*** Opening of RECORDS PROVIDED ***
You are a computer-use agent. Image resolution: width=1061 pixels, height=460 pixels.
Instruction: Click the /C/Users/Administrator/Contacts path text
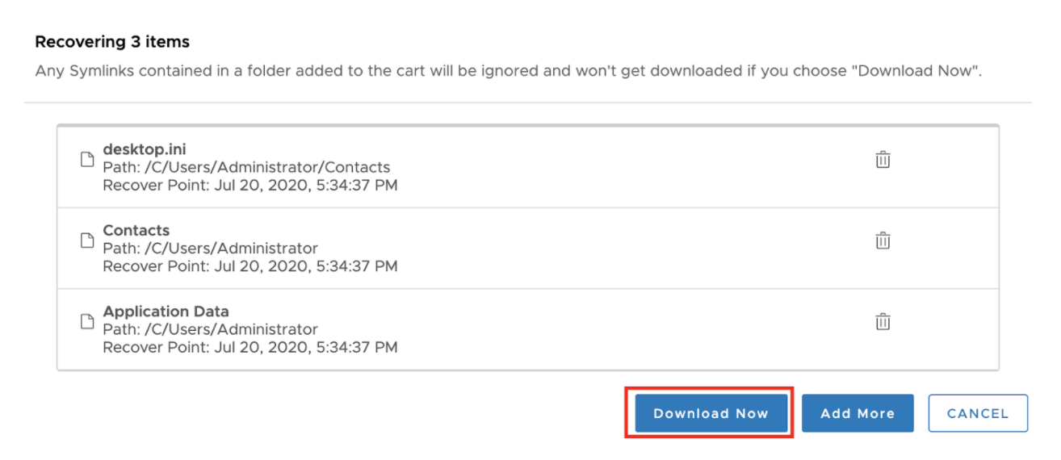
*** Close of RECORDS PROVIDED ***
*** Opening of RECORDS PROVIDED ***
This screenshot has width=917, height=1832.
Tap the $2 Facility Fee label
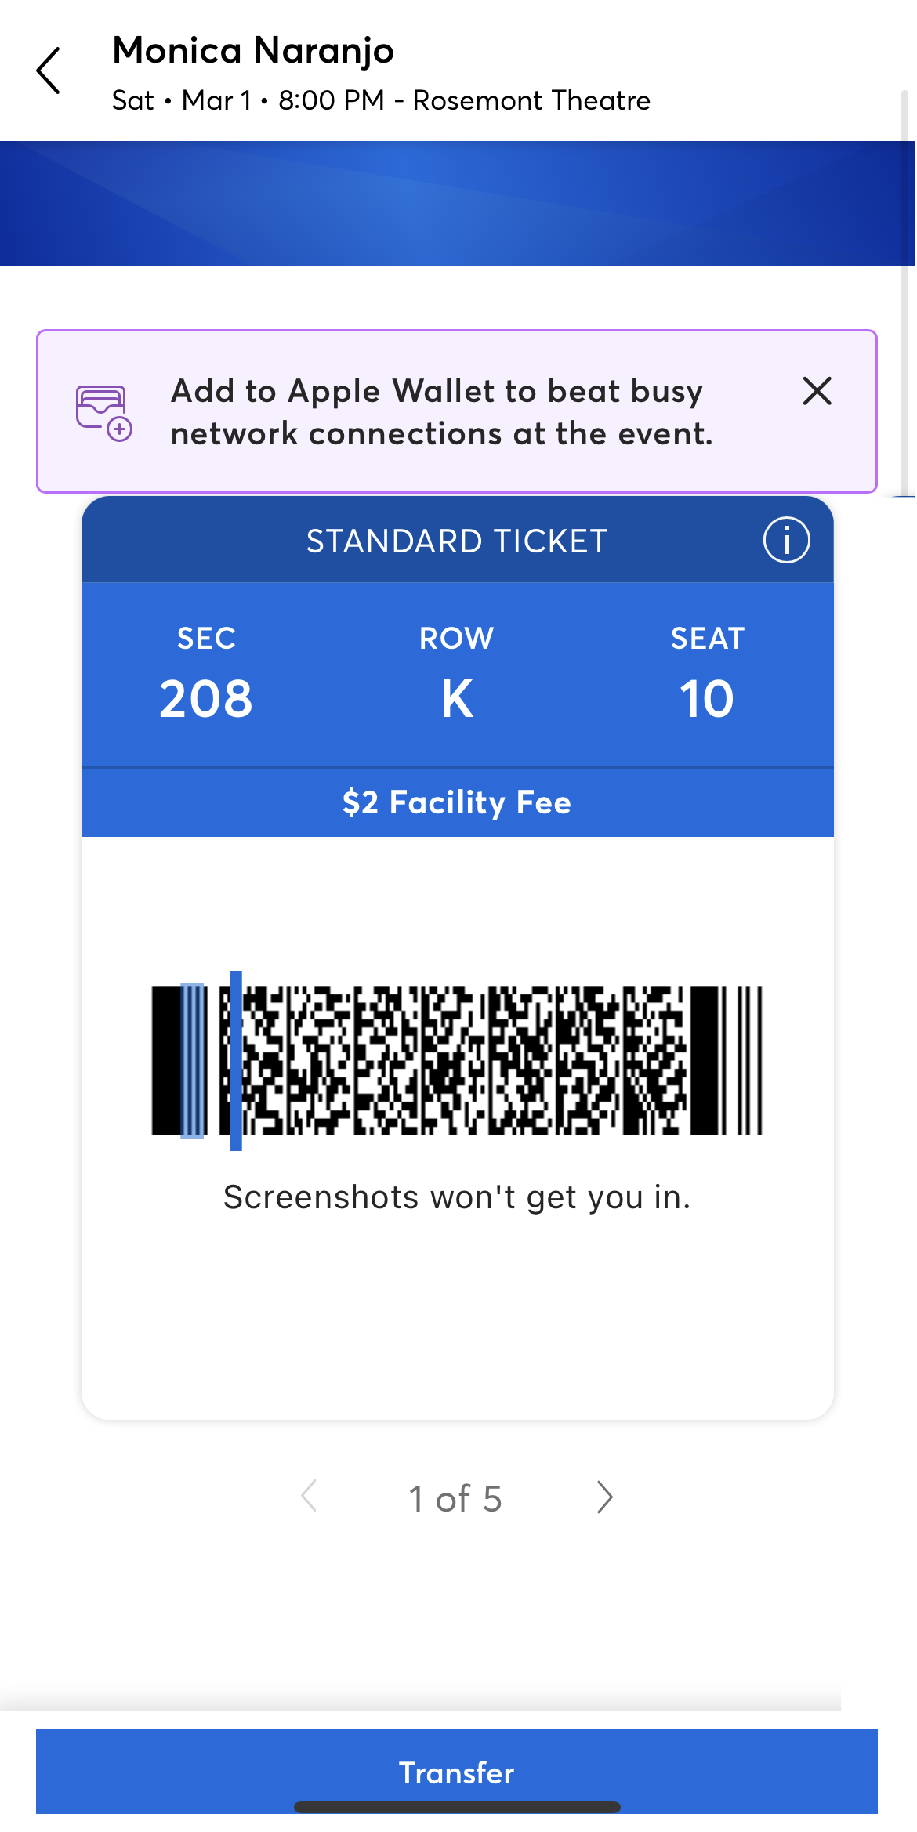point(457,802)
*** Close of RECORDS PROVIDED ***
*** Opening of RECORDS PROVIDED ***
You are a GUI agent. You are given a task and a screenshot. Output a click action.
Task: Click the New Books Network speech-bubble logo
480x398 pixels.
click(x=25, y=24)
*** Close of RECORDS PROVIDED ***
• ACTIVITY
Every line above from the line with "You are a computer-use" to the line with "Instruction: Click the" is wanted, ends included; write them out exactly and add no other line.

• EXERCISE RESULT
You are a computer-use agent. Image resolution: width=1061 pixels, height=460 pixels.
Instruction: Click the /C/Users/Administrator/Contacts path text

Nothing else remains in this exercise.